In a move that’s expected to enhance its already robust infrastructure for corporate engagement, sponsored research, public-private collaboration and problem solving, the University of Toronto has activated the DiscoverResearch website, populated with a growing and granular list of faculty profiles that can be accessed with a few key words and the click of a mouse.
A few years in the making, the high-tech search engine scrapes scholarly information from trusted and predesignated internet sites and automatically updates the profiles with detailed information on academic and creative works, patents, research, and leadership. The profiles also include biographical information showing a scholar’s academic and non-academic positions, education, and availability. In essence, the profiles furnish everything a potential partner needs, at least in the early stages, to make an informed decision about who they want to work with on their project, whether it’s a six-month collaboration or a long-term, strategic agreement.
Launched in June, the portal is stocked with more than 2,200 profiles and has already generated 50,000 unique visitors and over 300,000 unique views. The U of T — top 3 in the world for research citations — wants to eventually populate the portal with more than 5,000 profiles, displaying the full might of the university’s capabilities, including researchers at the affiliated hospitals in the Toronto Academic Health Sciences Network (TAHSN), and develop a set of metrics that don’t just measure the site’s traffic, but the results it generates.
Now that DiscoverResearch has been implemented, the five-year agreement with third-party provider Symplectic Elements — which constructed the site — will begin to transition into the maintenance phase as more faculty profiles and more information, like patents and IP, flow into the system.
Before undertaking a project of this size, expense and complexity, U of T had to justify it in terms of its benefits to the research enterprise. While the information DiscoverResearch brings to bear is expansive and its ability to drill down into the sprawling landscape of academia is impressive, the reasoning behind installing the system was quite practical. Leaders there cite their reasoning and expected benefits as follows:
Why it was needed:
— U of T is massive and decentralized, and it can be difficult to quickly find people and expertise.

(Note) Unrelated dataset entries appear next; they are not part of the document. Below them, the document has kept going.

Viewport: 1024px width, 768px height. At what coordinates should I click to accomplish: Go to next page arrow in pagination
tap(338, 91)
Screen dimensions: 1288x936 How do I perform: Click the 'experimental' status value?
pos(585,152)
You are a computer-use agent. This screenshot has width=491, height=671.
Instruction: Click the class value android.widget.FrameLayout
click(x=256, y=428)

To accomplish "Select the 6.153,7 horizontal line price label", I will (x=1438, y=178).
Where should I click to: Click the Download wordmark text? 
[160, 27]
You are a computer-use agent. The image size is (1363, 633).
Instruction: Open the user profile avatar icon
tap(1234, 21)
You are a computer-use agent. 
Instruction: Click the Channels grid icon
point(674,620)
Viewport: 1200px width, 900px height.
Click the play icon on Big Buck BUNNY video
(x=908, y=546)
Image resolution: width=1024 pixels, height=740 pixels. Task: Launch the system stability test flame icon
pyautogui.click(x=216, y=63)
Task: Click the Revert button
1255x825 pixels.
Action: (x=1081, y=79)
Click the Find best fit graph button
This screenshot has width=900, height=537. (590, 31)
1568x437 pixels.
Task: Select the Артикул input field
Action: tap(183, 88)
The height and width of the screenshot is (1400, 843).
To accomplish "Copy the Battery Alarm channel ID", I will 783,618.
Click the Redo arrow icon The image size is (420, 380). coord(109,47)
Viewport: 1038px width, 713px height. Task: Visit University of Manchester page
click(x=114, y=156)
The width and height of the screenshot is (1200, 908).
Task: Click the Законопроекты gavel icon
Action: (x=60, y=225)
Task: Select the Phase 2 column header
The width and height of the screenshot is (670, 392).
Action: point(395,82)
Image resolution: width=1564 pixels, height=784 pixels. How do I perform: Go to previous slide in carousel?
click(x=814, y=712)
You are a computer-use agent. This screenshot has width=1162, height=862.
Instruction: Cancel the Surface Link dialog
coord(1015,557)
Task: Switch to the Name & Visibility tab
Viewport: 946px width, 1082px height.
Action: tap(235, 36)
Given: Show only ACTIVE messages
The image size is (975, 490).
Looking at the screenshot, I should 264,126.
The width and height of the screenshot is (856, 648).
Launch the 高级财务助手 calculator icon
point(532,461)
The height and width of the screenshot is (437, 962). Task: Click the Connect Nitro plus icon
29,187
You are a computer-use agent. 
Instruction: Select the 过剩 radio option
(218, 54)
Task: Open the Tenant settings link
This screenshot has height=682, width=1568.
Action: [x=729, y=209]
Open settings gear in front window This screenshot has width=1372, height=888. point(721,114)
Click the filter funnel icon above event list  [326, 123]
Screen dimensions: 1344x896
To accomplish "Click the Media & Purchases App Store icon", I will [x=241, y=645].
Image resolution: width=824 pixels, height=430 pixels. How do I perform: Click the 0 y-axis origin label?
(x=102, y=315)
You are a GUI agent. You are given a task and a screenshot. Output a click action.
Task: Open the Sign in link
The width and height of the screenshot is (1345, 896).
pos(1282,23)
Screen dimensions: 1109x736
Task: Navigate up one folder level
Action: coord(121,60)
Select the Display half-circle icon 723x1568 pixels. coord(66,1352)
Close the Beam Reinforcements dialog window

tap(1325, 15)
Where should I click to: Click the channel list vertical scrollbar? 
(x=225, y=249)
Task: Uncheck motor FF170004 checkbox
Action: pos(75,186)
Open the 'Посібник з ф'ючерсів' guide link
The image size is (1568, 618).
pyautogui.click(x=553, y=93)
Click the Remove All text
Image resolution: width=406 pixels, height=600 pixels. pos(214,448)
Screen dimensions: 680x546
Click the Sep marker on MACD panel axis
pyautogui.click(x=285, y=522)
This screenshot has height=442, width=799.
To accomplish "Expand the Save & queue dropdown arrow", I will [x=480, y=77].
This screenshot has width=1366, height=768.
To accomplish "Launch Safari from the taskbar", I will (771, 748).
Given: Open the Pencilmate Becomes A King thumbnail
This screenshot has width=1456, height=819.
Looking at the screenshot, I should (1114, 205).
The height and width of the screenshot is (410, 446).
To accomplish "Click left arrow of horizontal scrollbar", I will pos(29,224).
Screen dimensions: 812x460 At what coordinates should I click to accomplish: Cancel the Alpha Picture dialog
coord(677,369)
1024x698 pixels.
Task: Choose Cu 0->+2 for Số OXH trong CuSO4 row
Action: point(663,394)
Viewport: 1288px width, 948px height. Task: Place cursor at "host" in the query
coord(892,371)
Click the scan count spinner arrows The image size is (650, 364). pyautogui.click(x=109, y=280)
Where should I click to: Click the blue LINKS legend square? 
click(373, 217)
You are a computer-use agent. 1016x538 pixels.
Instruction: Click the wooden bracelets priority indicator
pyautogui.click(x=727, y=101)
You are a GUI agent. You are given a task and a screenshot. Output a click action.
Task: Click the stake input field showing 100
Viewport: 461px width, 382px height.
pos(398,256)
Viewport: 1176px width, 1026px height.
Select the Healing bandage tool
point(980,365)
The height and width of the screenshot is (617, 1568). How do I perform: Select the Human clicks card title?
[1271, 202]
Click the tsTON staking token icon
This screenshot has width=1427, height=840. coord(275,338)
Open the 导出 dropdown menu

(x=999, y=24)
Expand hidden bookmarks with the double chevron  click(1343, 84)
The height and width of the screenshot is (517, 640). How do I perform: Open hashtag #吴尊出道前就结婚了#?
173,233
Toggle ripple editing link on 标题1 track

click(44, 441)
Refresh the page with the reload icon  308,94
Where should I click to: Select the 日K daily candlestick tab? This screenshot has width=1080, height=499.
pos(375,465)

— That difficulty can be expressed is numbers: 16,500-plus faculty members, many conducting research across three campuses, 17 academic divisions and over 200 units, and several affiliated hospitals.
— Access to untapped potential, a need to further connect U of T researchers with the world.
Value add:
— Value will come from connecting U of T faculty with the audiences that find them through the tool. Intended audience is anyone looking for an expert — media, prospective graduate students, industry, community partners, and fellow academic collaborators.
— Business Development Officers across U of T will use DiscoverResearch to quickly connect industry with relevant experts.
— The site allows industry to self-serve and find relevant expertise.
— It brings significant benefits to faculty members and staff at U of T to leverage data for CVs, support grant applications, internal reporting, and quality assurance.